[Data taken from a collection]
+-------+
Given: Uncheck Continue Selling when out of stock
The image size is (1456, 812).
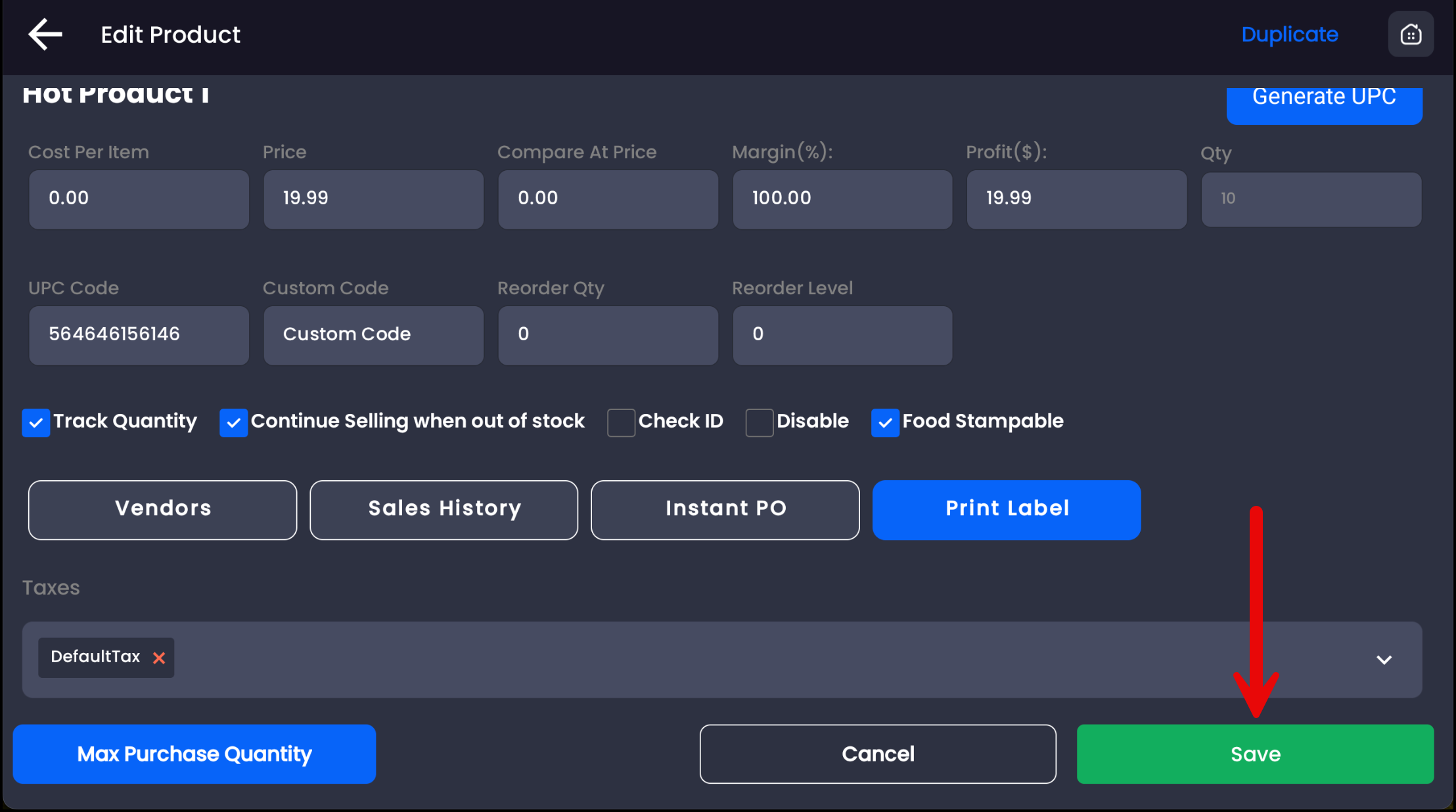Looking at the screenshot, I should [x=234, y=422].
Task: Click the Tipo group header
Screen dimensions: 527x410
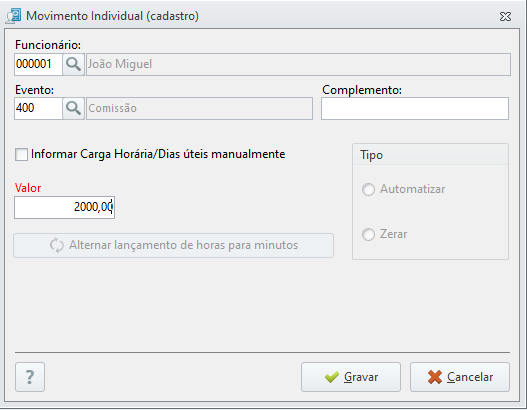Action: coord(371,155)
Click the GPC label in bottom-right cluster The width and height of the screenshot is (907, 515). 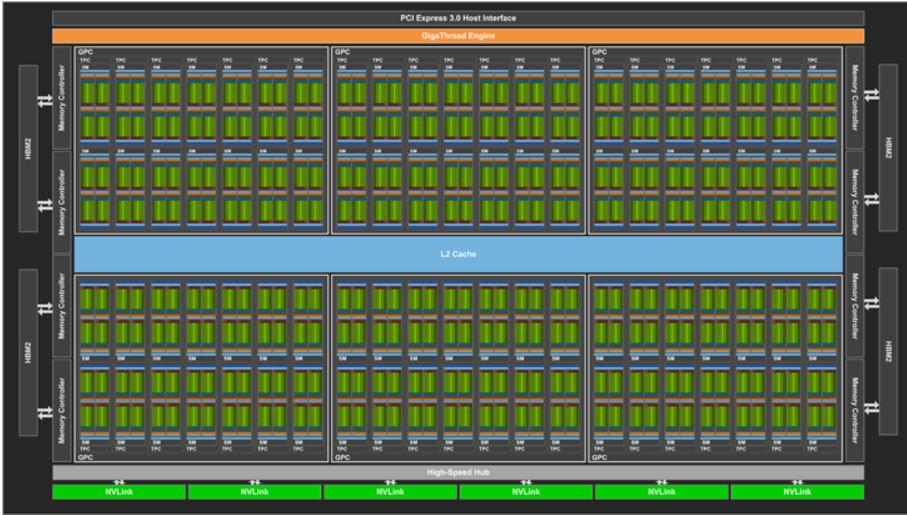pos(600,457)
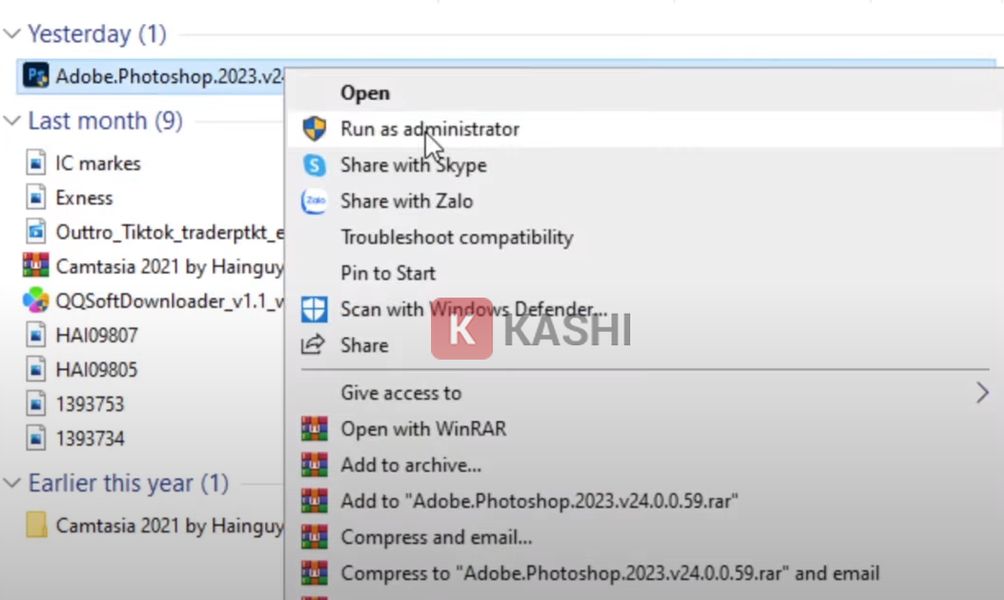Pin the file using Pin to Start
Image resolution: width=1004 pixels, height=600 pixels.
click(388, 273)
+-------+
▸ What needs to be done
Repeat the rows word for word, starting at their first line and stopping after the line that contains "Action: coord(371,155)". Leave the pictures out.

▸ Answer for the task
Given: Uncheck Continue Selling when out of stock
The image size is (1456, 812).
Looking at the screenshot, I should [x=234, y=422].
Task: Click the Tipo group header
Screen dimensions: 527x410
Action: coord(371,155)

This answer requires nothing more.